Sliding doors at the main entrance open into the main lobby, where the check-in desk is located. In the north wing is the hotel's business centre and several conference or banquet rooms, one of which features a mural by First Nations artist Alex Janvier. South of the lobby is its Trapline Lounge bar and more conference rooms, including the largest, the Katimavik. The elevators are located to the east; walking past them leads into the Traders Grill, a full-service restaurant.

The upper floors all have a central corridor offering access to rooms, with the elevator plaza in the centre. There are 187 guest rooms total. The hotel has 25400 sqft of floor space.

==History==

Originally a staging area for bush pilots heading for destinations further north, Yellowknife began to grow as a settlement in its own right when gold was discovered in the late 1930s. After a brief pause during the years of World War II, the growth continued in the 1950s, with the New Town being built to augment the Old Town, the original, more rustic city, on the peninsula leading into Great Slave Lake. In 1967, at the recommendation of the Carrothers Commission, the city was designated the capital of the Northwest Territories (which at the time included what is now Nunavut), making it as important politically as well as commercially.

With this new importance came visitors used to traveling in style. Construction on the Explorer, a hotel meant to cater to them, began in 1974 and completed in 1976. It was strategically located in a topographically prominent position along the highway leading from the airport to downtown. At that time it had 117 rooms.

By the end of the decade the hotel had played host to Prince Charles, who stayed there when he traveled to Yellowknife to speak at the dedication ceremonies for the Prince of Wales Northern Heritage Centre across the road. Actor Leonard Nimoy also stayed there at one point, as have Rick Mercer, Peter MacKay and former Canadian prime minister, Stephen Harper. The territory's legislative assembly sometimes held meetings at the Explorer until its own building was constructed further down 49th in 1993. The following year Queen Elizabeth II and her husband and consort, Prince Philip, stayed at the Explorer on their visit to Yellowknife.
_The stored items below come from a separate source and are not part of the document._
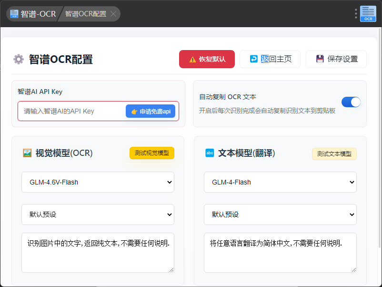Viewport: 382px width, 287px height.
Task: Toggle the 自动复制 OCR 文本 switch
Action: (351, 102)
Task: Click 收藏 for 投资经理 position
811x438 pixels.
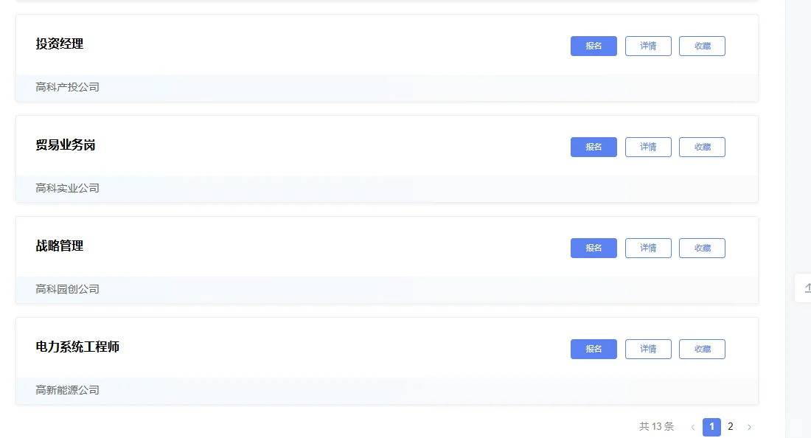Action: point(702,46)
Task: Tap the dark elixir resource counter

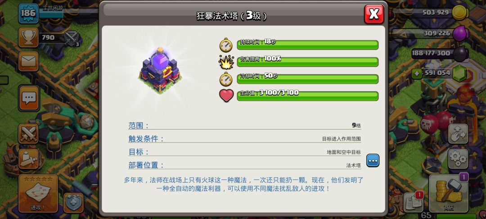Action: coord(440,53)
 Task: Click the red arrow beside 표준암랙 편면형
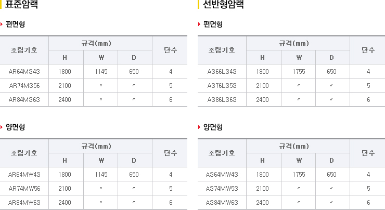pos(2,24)
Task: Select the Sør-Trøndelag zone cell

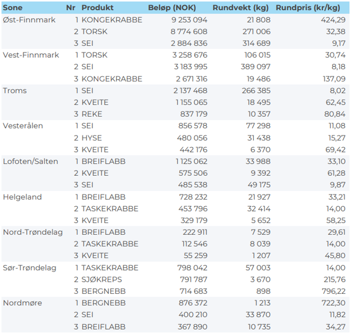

Also during the 1990s, the hotel expanded for the first time, adding 10 rooms on its second floor.

In 2004 Grandfield Pacific, the hotel's then-owner, agreed to sell it to Nunastar Properties, an Edmonton-based company which also owned the Frobisher Inn in Iqaluit, the territorial capital of recently created Nunavut, for CDN$6.35 million. Nunastar announced at the time that it planned significant renovations. "We plan to make it Yellowknife's premier hotel for business travellers," said Nunastar president Doug Cox.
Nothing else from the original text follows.